* Problem to work on *
Copy out the records so that each line matches the original.

Dataset entries

────────────────────────────────────────

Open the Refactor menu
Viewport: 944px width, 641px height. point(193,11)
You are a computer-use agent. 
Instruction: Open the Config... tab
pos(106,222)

────────────────────────────────────────

* Exercise output *
Open the Refactor menu
Viewport: 944px width, 641px height. point(193,11)
You are a computer-use agent. 
Instruction: Open the Config... tab
pos(106,222)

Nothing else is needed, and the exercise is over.